**Given information:**

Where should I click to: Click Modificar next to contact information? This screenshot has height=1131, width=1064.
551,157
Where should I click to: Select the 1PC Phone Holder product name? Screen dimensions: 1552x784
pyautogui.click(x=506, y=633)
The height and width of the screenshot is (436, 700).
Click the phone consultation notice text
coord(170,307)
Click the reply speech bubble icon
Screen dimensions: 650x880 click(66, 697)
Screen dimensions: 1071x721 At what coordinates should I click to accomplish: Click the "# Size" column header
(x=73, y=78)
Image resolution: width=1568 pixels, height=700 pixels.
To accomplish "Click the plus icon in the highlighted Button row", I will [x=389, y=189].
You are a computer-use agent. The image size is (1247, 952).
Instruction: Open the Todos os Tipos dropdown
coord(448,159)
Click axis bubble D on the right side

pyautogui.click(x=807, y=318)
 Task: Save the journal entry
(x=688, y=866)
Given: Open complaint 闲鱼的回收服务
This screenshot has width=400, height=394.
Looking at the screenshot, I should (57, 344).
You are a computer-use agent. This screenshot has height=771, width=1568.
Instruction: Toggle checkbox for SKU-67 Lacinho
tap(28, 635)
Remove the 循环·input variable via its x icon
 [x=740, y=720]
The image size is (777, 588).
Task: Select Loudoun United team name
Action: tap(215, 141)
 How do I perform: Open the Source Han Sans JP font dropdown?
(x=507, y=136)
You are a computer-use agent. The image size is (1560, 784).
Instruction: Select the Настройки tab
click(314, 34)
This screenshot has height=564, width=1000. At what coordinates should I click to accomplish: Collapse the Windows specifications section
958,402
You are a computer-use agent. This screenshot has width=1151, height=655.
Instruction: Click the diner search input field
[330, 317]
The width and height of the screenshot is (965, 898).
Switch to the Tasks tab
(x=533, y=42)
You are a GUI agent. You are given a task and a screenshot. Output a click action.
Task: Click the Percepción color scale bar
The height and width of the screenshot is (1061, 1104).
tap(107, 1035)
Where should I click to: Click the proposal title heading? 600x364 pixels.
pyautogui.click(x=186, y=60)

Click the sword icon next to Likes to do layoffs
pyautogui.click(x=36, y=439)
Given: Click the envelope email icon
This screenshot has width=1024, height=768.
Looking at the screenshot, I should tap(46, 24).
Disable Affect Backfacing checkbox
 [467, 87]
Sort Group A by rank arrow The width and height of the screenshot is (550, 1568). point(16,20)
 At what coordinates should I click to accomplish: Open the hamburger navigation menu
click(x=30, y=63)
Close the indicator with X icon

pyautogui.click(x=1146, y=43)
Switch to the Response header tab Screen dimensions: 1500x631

**Aim of the exercise:** Working from the records above, write out verbatim only the lines from the line containing "You are a computer-use agent. The image size is (1247, 952)." through the line containing "has width=1151, height=655.".

**Answer to this exercise:**
You are a computer-use agent. The image size is (1247, 952).
Instruction: Open the Todos os Tipos dropdown
coord(448,159)
Click axis bubble D on the right side

pyautogui.click(x=807, y=318)
 Task: Save the journal entry
(x=688, y=866)
Given: Open complaint 闲鱼的回收服务
This screenshot has width=400, height=394.
Looking at the screenshot, I should (57, 344).
You are a computer-use agent. This screenshot has height=771, width=1568.
Instruction: Toggle checkbox for SKU-67 Lacinho
tap(28, 635)
Remove the 循环·input variable via its x icon
 [x=740, y=720]
The image size is (777, 588).
Task: Select Loudoun United team name
Action: tap(215, 141)
 How do I perform: Open the Source Han Sans JP font dropdown?
(x=507, y=136)
You are a computer-use agent. The image size is (1560, 784).
Instruction: Select the Настройки tab
click(314, 34)
This screenshot has height=564, width=1000. At what coordinates should I click to accomplish: Collapse the Windows specifications section
958,402
You are a computer-use agent. This screenshot has width=1151, height=655.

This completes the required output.